▸ Verilen metin

Êzidî Kadın Vakfı Yönetim Üyesi Feride Şengali, IŞİD’in elinde hala Êzidî kadınlar olduğunu, şimdiye kadar 4 bin kadının kurtarıldığını fakat 3 bine yakın kadından haber alınamadığını söylüyor
Şaristan Mahir / Şengal
Êzidîler, şimdiye kadar bilinen 73 fermana maruz kalmış bir halk. Şengal’de yaşayan Êzidîlere yönelik 73. soykırım dünyanın kapanmış gözleri önünde, IŞİD tarafından 3 Ağustos 2014’te gerçekleşti. İnançlarından ötürü insanlık dışı saldırılara maruz kalan Êzidîlerin binlercesi öldürüldü, kaçırıldı, köle pazarlarında satıldı… Üzerinden 6 yıl geçen soykırımın izleri ise hala taptaze. IŞİD tarafından satılan, kaçırılan binlerce Êzidî kadın ve çocuktan hala haber alınamıyor olması bu soykırımın korkunç boyutlarını gözler önüne seriyor. IŞİD’in Êzidîlere yönelik yaptığı soykırımın öncesini ve sonrasını, kaçırılan Êzidî kadınların durumunu Şengal’de bulunan Êzidî Kadın Vakfı Yönetim Kurulu Üyesi Feride Şengali ile konuştuk.

▸ Verilen görev
Êzidî soykırımı ve kaçırılan Êzidî kadınlar üzerine yazıyı son cümlesinden sonra sürdürür müsün?

▸ Sağlanan malzeme
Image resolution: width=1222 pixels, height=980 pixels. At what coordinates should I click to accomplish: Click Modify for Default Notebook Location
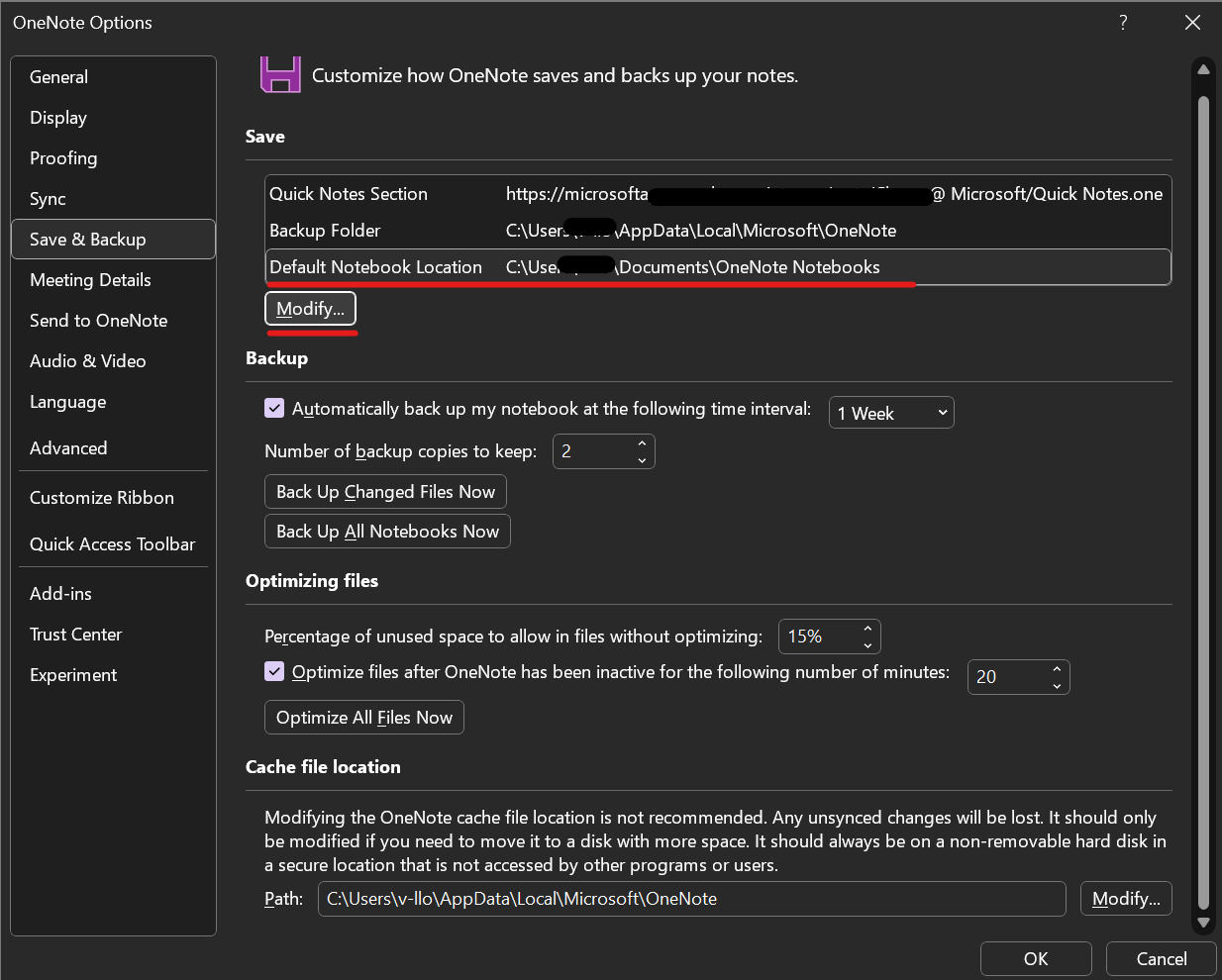pos(310,308)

▸ Yanıt
‘Çünkü örgütlü değildik’
“Fermandan önce Êzidîler millet olarak tanımıyordu” diyerek sözlerine başlayan Şengali, Êzidîlerin, daha önce ne siyasi ne de askeri hiçbir statüsünün olduğunu söylüyor. Fermandan önce Êzidîlerin siyasi iradelerinin kendilerinde olmadığını söyleyen Şengali, hep başkaları tarafından yönetildiğini belirtiyor. “Ferman olduğu zaman birçok insan Êzidîlerin adını dahi duymamıştı. Êzidîler sanki denizde boğulmuşlardı” diyen Şengali, korunmayı hep başkalarından beklediklerini, yaşadıkları soykırımın derinliğinin nedenini de örgütlü olmamalarına bağlıyor. Fermandan önce de Êzidîlerin tehlikede olduğunu hatırlatan Şengali, “Êzidîlerin etrafı düşmanlarla çevrilmişti. Buna rağmen örgütlü değildik. Eğer örgütlü ve askeri gücümüz olsaydı son ferman yaşanmazdı” diyor.
‘Bayramda yakıldık’
21. yüzyılın en ağır soykırımına maruz kaldıklarının altını çizen Şengali, “Yaşananların hepsi çok acı ama en kötüsü 8-9 yaşındaki çocuklarımızın tecavüze uğramasıydı. Bu yüzden birçok Êzidî kız çocuğu hayatını kaybetti, bazıları kendini bu nedenden dolayı öldürdü, bedenini ateşe verdi. Bir kısmı da Musul’da İŞİD’liler tarafından Ramazan ve Kurban bayramlarında yakıldı. Bütün bunlar herkesin gözü önünde yaşandı ama tüm dünya yaşanan vahşete sessiz kaldı” diyerek soykırımın ağırlığına dikkat çekiyor.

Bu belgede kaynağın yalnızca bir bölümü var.